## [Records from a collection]
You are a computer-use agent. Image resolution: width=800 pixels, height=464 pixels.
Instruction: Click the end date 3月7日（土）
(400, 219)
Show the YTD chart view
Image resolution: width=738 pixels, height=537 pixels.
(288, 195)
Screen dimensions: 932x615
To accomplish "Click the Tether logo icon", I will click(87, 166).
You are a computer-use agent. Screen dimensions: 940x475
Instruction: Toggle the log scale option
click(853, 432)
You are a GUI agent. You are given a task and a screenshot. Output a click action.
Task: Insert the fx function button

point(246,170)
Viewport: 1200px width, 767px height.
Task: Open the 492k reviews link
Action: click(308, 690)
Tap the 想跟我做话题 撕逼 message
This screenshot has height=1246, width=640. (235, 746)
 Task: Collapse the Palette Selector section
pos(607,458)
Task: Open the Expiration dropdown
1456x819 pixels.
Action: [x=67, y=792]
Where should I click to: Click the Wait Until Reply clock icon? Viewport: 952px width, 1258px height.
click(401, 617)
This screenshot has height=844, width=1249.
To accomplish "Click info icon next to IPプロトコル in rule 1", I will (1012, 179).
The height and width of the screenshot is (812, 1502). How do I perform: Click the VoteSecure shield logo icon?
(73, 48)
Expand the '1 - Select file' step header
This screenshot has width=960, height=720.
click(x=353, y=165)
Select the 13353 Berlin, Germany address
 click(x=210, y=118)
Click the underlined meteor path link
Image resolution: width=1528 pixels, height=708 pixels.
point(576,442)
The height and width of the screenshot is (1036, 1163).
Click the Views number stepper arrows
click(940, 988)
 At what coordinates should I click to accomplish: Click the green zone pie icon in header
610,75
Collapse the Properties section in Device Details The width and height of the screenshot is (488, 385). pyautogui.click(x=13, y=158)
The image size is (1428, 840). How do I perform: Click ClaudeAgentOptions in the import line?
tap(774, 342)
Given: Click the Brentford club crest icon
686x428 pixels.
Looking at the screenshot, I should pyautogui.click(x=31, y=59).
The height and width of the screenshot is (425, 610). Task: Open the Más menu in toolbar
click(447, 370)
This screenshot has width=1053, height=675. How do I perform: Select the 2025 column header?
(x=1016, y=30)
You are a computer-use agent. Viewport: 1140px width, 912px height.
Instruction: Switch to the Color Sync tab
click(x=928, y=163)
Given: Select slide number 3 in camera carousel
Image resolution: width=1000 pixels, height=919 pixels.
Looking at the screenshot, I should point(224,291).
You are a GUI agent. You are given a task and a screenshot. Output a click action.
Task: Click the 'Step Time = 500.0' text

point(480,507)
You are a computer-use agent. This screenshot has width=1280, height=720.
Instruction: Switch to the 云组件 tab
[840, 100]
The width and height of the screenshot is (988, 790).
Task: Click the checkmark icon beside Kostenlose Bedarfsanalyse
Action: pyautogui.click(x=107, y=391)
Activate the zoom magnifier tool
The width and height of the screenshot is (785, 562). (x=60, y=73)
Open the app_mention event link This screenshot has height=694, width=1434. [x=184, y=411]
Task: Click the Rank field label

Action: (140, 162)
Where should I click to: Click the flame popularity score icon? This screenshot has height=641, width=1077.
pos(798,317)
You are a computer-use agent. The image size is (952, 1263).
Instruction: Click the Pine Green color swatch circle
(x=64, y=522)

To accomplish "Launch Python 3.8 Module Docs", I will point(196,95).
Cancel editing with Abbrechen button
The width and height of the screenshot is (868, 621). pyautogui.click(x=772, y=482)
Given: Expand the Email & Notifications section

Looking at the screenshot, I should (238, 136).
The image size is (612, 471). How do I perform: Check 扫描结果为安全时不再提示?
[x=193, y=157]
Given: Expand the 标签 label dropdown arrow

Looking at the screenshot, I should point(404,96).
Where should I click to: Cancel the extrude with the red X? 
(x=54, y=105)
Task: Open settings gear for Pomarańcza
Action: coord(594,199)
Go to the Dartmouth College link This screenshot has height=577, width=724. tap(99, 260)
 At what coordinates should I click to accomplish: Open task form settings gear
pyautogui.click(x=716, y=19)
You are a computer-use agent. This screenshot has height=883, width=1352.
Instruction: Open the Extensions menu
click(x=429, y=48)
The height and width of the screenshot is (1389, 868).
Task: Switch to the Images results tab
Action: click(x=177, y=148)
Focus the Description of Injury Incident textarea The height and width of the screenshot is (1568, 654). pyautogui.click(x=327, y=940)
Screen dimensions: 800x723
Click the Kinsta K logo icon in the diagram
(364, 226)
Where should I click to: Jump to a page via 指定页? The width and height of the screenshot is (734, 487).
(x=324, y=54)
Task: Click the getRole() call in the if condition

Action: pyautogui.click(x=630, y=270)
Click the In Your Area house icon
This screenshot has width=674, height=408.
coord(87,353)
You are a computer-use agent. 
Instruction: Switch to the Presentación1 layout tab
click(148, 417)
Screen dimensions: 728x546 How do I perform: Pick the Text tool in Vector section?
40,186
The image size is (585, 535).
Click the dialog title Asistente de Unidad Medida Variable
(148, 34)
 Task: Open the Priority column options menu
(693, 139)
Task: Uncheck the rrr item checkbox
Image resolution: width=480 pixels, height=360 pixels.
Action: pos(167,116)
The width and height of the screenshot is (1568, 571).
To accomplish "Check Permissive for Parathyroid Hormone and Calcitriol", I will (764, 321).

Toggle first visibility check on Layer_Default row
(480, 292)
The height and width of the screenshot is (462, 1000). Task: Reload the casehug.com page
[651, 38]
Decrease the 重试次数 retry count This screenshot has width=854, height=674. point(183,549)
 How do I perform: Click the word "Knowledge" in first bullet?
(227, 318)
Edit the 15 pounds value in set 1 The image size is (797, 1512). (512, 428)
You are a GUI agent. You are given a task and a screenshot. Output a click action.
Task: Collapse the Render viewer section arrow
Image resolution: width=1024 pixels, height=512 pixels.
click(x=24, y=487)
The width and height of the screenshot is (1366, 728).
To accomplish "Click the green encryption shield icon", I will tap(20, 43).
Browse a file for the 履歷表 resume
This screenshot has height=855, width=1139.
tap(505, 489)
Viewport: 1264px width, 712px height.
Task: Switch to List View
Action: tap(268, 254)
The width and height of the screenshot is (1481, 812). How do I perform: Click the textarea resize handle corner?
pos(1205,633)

## [WORK INSTRUCTION]
Each record above should be reproduced in full, exactly as it stands.

## [EXERCISE OUTPUT]
You are a computer-use agent. Image resolution: width=800 pixels, height=464 pixels.
Instruction: Click the end date 3月7日（土）
(400, 219)
Show the YTD chart view
Image resolution: width=738 pixels, height=537 pixels.
(288, 195)
Screen dimensions: 932x615
To accomplish "Click the Tether logo icon", I will click(87, 166).
You are a computer-use agent. Screen dimensions: 940x475
Instruction: Toggle the log scale option
click(853, 432)
You are a GUI agent. You are given a task and a screenshot. Output a click action.
Task: Insert the fx function button

point(246,170)
Viewport: 1200px width, 767px height.
Task: Open the 492k reviews link
Action: click(308, 690)
Tap the 想跟我做话题 撕逼 message
This screenshot has height=1246, width=640. (235, 746)
 Task: Collapse the Palette Selector section
pos(607,458)
Task: Open the Expiration dropdown
1456x819 pixels.
Action: [x=67, y=792]
Where should I click to: Click the Wait Until Reply clock icon? Viewport: 952px width, 1258px height.
click(401, 617)
This screenshot has height=844, width=1249.
To accomplish "Click info icon next to IPプロトコル in rule 1", I will (1012, 179).
The height and width of the screenshot is (812, 1502). How do I perform: Click the VoteSecure shield logo icon?
(73, 48)
Expand the '1 - Select file' step header
This screenshot has width=960, height=720.
click(x=353, y=165)
Select the 13353 Berlin, Germany address
 click(x=210, y=118)
Click the underlined meteor path link
Image resolution: width=1528 pixels, height=708 pixels.
point(576,442)
The height and width of the screenshot is (1036, 1163).
Click the Views number stepper arrows
click(940, 988)
 At what coordinates should I click to accomplish: Click the green zone pie icon in header
610,75
Collapse the Properties section in Device Details The width and height of the screenshot is (488, 385). pyautogui.click(x=13, y=158)
The image size is (1428, 840). How do I perform: Click ClaudeAgentOptions in the import line?
tap(774, 342)
Given: Click the Brentford club crest icon
686x428 pixels.
Looking at the screenshot, I should pyautogui.click(x=31, y=59).
The height and width of the screenshot is (425, 610). Task: Open the Más menu in toolbar
click(447, 370)
This screenshot has width=1053, height=675. How do I perform: Select the 2025 column header?
(x=1016, y=30)
You are a computer-use agent. Viewport: 1140px width, 912px height.
Instruction: Switch to the Color Sync tab
click(x=928, y=163)
Given: Select slide number 3 in camera carousel
Image resolution: width=1000 pixels, height=919 pixels.
Looking at the screenshot, I should point(224,291).
You are a GUI agent. You are given a task and a screenshot. Output a click action.
Task: Click the 'Step Time = 500.0' text

point(480,507)
You are a computer-use agent. This screenshot has width=1280, height=720.
Instruction: Switch to the 云组件 tab
[840, 100]
The width and height of the screenshot is (988, 790).
Task: Click the checkmark icon beside Kostenlose Bedarfsanalyse
Action: pyautogui.click(x=107, y=391)
Activate the zoom magnifier tool
The width and height of the screenshot is (785, 562). (x=60, y=73)
Open the app_mention event link This screenshot has height=694, width=1434. [x=184, y=411]
Task: Click the Rank field label

Action: (140, 162)
Where should I click to: Click the flame popularity score icon? This screenshot has height=641, width=1077.
pos(798,317)
You are a computer-use agent. The image size is (952, 1263).
Instruction: Click the Pine Green color swatch circle
(x=64, y=522)

To accomplish "Launch Python 3.8 Module Docs", I will point(196,95).
Cancel editing with Abbrechen button
The width and height of the screenshot is (868, 621). pyautogui.click(x=772, y=482)
Given: Expand the Email & Notifications section

Looking at the screenshot, I should (238, 136).
The image size is (612, 471). How do I perform: Check 扫描结果为安全时不再提示?
[x=193, y=157]
Given: Expand the 标签 label dropdown arrow

Looking at the screenshot, I should point(404,96).
Where should I click to: Cancel the extrude with the red X? 
(x=54, y=105)
Task: Open settings gear for Pomarańcza
Action: coord(594,199)
Go to the Dartmouth College link This screenshot has height=577, width=724. tap(99, 260)
 At what coordinates should I click to accomplish: Open task form settings gear
pyautogui.click(x=716, y=19)
You are a computer-use agent. This screenshot has height=883, width=1352.
Instruction: Open the Extensions menu
click(x=429, y=48)
The height and width of the screenshot is (1389, 868).
Task: Switch to the Images results tab
Action: click(x=177, y=148)
Focus the Description of Injury Incident textarea The height and width of the screenshot is (1568, 654). pyautogui.click(x=327, y=940)
Screen dimensions: 800x723
Click the Kinsta K logo icon in the diagram
(364, 226)
Where should I click to: Jump to a page via 指定页? The width and height of the screenshot is (734, 487).
(x=324, y=54)
Task: Click the getRole() call in the if condition

Action: pyautogui.click(x=630, y=270)
Click the In Your Area house icon
This screenshot has width=674, height=408.
coord(87,353)
You are a computer-use agent. 
Instruction: Switch to the Presentación1 layout tab
click(148, 417)
Screen dimensions: 728x546 How do I perform: Pick the Text tool in Vector section?
40,186
The image size is (585, 535).
Click the dialog title Asistente de Unidad Medida Variable
(148, 34)
 Task: Open the Priority column options menu
(693, 139)
Task: Uncheck the rrr item checkbox
Image resolution: width=480 pixels, height=360 pixels.
Action: pos(167,116)
The width and height of the screenshot is (1568, 571).
To accomplish "Check Permissive for Parathyroid Hormone and Calcitriol", I will (764, 321).

Toggle first visibility check on Layer_Default row
(480, 292)
The height and width of the screenshot is (462, 1000). Task: Reload the casehug.com page
[651, 38]
Decrease the 重试次数 retry count This screenshot has width=854, height=674. point(183,549)
 How do I perform: Click the word "Knowledge" in first bullet?
(227, 318)
Edit the 15 pounds value in set 1 The image size is (797, 1512). (512, 428)
You are a GUI agent. You are given a task and a screenshot. Output a click action.
Task: Collapse the Render viewer section arrow
Image resolution: width=1024 pixels, height=512 pixels.
click(x=24, y=487)
The width and height of the screenshot is (1366, 728).
To accomplish "Click the green encryption shield icon", I will tap(20, 43).
Browse a file for the 履歷表 resume
This screenshot has height=855, width=1139.
tap(505, 489)
Viewport: 1264px width, 712px height.
Task: Switch to List View
Action: tap(268, 254)
The width and height of the screenshot is (1481, 812). How do I perform: Click the textarea resize handle corner?
pos(1205,633)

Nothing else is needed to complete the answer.